◆ Aufgabenstellung
Schreiben Sie aus dem Forenauszug über Spiele-Launcher alles von „## HollyD (2.“ bis hinunter zu „Jalpar (2. Mai 2016)“ wortgetreu ab.

◆ Auszug
Tja eine Teilschuld daran trägt Steam. Die schlagen mit 30% ganz schön fett zu. Man kanns auch übertreiben.


----------



## SergeantSchmidt (2. Mai 2016)

Juhuuuu noch ein unnötiger Launcher welcher nur für 2-3 Spiele benutzt wird...


----------



## HollyD (2. Mai 2016)

Wäre es nicht schön, wenn die Affen zusammen einen einzigen, anständigen Launcher bauen und veröffentlich würden? Ist ja schön und gut, dass man in Steam Uplay-Spiele speichern kann, doch der Uplay wird ja dann dennoch gestartet... das Selbe bei Origin... Und jetzt noch einer?... bitte... O_o


----------



## Jalpar (2. Mai 2016)

Na toll! Noch so ein Ding. Es gibt ja noch nicht genug davon.


----------



## Shadow_Man (2. Mai 2016)

Keine Interesse an irgendeinem weiteren Launcher / Client. 

Und für Mods braucht man so eine Plattform eh nicht. Dafür gibt es Nexus.


----------



## hawkytonk (2. Mai 2016)

Es würde mich nicht wundern, wenn es in ein paar Jahren von jedem größeren Vertrieb einen eigenen Launcher gibt. 

Mal kurz nachschauen. Was haben wir da schon alles: 
- Steam (Valve)

◆ Bereitgestelltes Material
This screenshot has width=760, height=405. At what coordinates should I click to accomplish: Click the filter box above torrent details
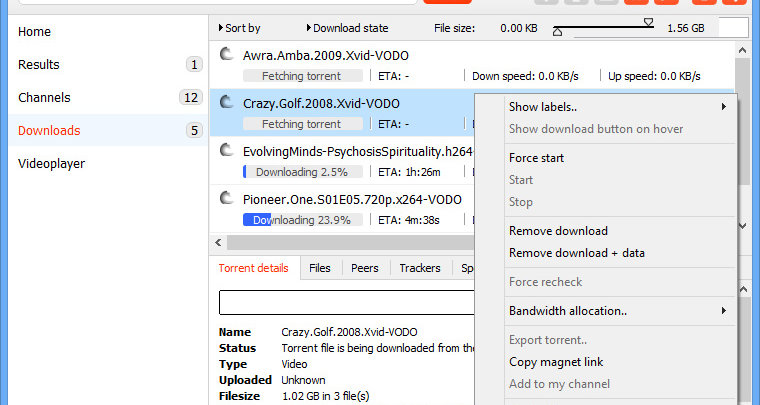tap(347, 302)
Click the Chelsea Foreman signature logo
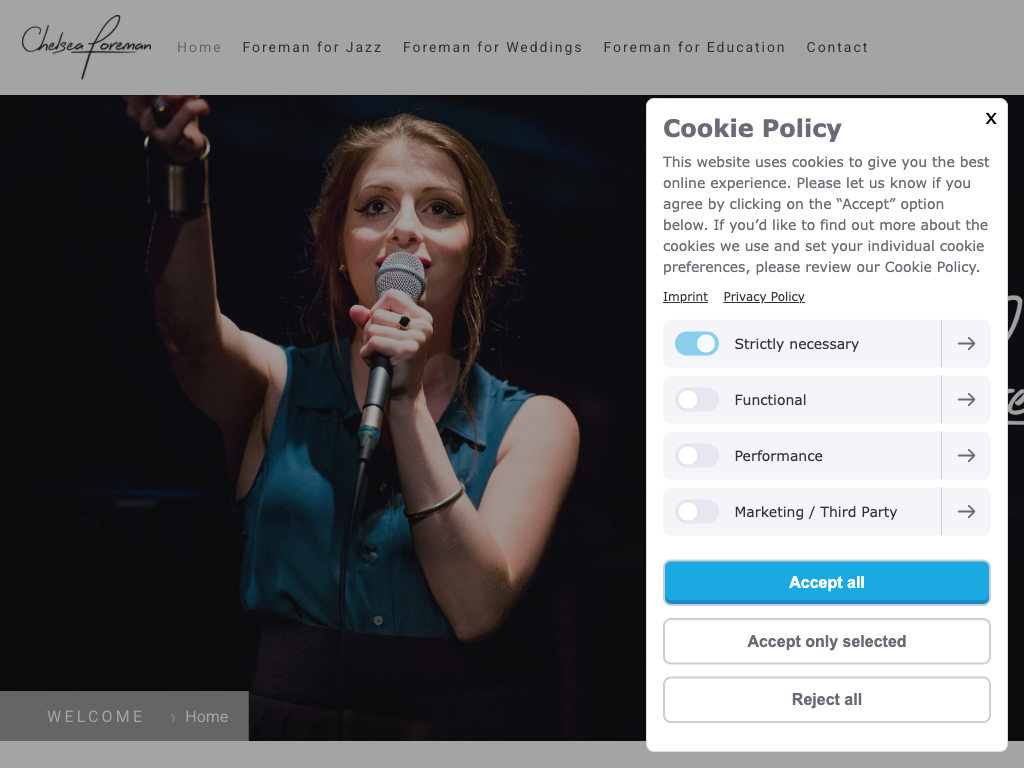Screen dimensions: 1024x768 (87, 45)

◆ Nachstehende Antwort
## HollyD (2. Mai 2016)

Wäre es nicht schön, wenn die Affen zusammen einen einzigen, anständigen Launcher bauen und veröffentlich würden? Ist ja schön und gut, dass man in Steam Uplay-Spiele speichern kann, doch der Uplay wird ja dann dennoch gestartet... das Selbe bei Origin... Und jetzt noch einer?... bitte... O_o


----------



## Jalpar (2. Mai 2016)